Problems to solve >>
(a) In the ONNX plugin development page, which macro does GE provide for registering an operator by its specified name?
(b) Quote the ONNX plugin development page word for word, from "GE receives a" up to and including "CANN component directory.".
##### Page excerpt #####
Plugin Development (ONNX)

Overview

This section describes how to develop an operator plugin capable of mapping an operator trained in a third-party framework to one adapted to Ascend AI Processor, and how to register the operator information with GE. During the execution of ONNX-based network, the plugin information in GE is loaded to parse and map the operators in the network to those that can adapt to Ascend AI Processor.

The operators adapted to Ascend AI Processor are referred to as CANN operators.

Principles

The implementation workflow of an operator plugin includes registering the operator types of CANN operators and the operators in the original framework, and mapping the operator attributes in the original framework to attributes of CANN operators. Operator mapping is implemented by the Parser module. Figure 1 shows the plugin implementation workflow in the network execution scenario.

Figure 1 Process for implementing an operator plugin

GE receives a graph, which represents the topology of an original network model trained under a third-party framework. Then, GE is initialized.
GE loads the .so file of the operator plugin from the Register module, which is stored in the opp/built-in/framework/ directory in the CANN component directory.
The Register module reads operator information in the operator plugin .so file and registers the information with the map file of the operator plugin. (Information about all operator plugins is stored in one map file.)
GE requests the Parser module to call the Parser method.
The Parser module obtains the corresponding Parser function from the map file of the operator plugin based on the operator type (OpType), and returns the implementation function ParseParamsByOperatorFn to the Parser module. The Parser module maps the attributes of a third-party operator to attributes of a CANN operator (that is, the attributes defined in the operator prototype). In this way, a third-party operator is mapped to a CANN operator.
Subsequent operations are performed, including graph preparation, partition, and optimization. Then a network model that adapts to Ascend AI Processor is generated.

Plugin Implementation

GE provides the REGISTER_CUSTOM_OP macro to register an operator based on the specified operator name.

The following code shows how to customize an ONNX operator.

#include "register/register.h"
#include "graph/operator.h"
#include "json.hpp"
namespace domi
{
REGISTER_CUSTOM_OP("OpType")
    .FrameworkType(ONNX) 
    .OriginOpType("OriginOpType")
    .ParseParamsByOperatorFn(ParseParamByOpFunc)   // Registers a function for parsing operator attributes.
    .ImplyType(ImplyType::TVM);  // TBE operator: ImplyType::TVM; AI CPU operator: ImplyType::AI_CPU
}

Add the #include command to the beginning of the code implementation file to include the header files related to the plugin implementation functions in the plugin implementation file.
- register.h is stored in include/register/ under the CANN software installation directory. Inclusion of this header file enables calls to the operator registration APIs.
- operator.h (optional) is stored in include/graph/ under the CANN software installation directory. Inclusion of this header file enables calls to the operator APIs, which can be used to obtain the operator information such as the inputs, outputs, and attributes.
##### Entries provided #####
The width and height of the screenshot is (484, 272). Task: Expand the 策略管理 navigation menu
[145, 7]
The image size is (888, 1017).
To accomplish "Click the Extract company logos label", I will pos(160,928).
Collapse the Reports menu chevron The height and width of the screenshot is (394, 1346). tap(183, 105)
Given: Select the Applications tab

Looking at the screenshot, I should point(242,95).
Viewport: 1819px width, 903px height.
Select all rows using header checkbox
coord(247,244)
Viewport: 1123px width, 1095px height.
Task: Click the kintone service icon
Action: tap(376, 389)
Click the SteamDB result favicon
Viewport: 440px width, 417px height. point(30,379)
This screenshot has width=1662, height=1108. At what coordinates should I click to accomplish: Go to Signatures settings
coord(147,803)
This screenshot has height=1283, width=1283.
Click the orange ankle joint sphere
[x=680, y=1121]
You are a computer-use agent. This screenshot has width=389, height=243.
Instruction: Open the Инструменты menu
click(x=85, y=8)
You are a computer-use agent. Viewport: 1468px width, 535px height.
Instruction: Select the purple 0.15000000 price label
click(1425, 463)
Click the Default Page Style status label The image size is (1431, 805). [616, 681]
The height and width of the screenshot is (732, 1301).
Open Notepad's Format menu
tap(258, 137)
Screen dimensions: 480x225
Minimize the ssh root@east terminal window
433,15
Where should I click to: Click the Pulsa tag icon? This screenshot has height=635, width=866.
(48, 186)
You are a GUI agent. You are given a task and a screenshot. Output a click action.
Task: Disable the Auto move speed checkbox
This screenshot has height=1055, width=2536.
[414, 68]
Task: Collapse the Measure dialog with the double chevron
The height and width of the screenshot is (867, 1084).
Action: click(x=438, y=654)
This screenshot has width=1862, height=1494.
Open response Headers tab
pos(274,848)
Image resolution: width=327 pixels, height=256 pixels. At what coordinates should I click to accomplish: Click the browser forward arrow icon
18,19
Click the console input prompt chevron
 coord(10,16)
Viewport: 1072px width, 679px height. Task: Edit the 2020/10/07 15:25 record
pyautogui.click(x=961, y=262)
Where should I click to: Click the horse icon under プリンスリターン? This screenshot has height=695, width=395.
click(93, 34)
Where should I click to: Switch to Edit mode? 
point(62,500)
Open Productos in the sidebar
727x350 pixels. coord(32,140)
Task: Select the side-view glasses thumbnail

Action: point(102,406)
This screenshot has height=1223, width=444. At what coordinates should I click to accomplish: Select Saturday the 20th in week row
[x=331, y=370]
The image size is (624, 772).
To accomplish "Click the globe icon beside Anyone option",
#####
Responses >>
(a) REGISTER_CUSTOM_OP

(b)
GE receives a graph, which represents the topology of an original network model trained under a third-party framework. Then, GE is initialized.
GE loads the .so file of the operator plugin from the Register module, which is stored in the opp/built-in/framework/ directory in the CANN component directory.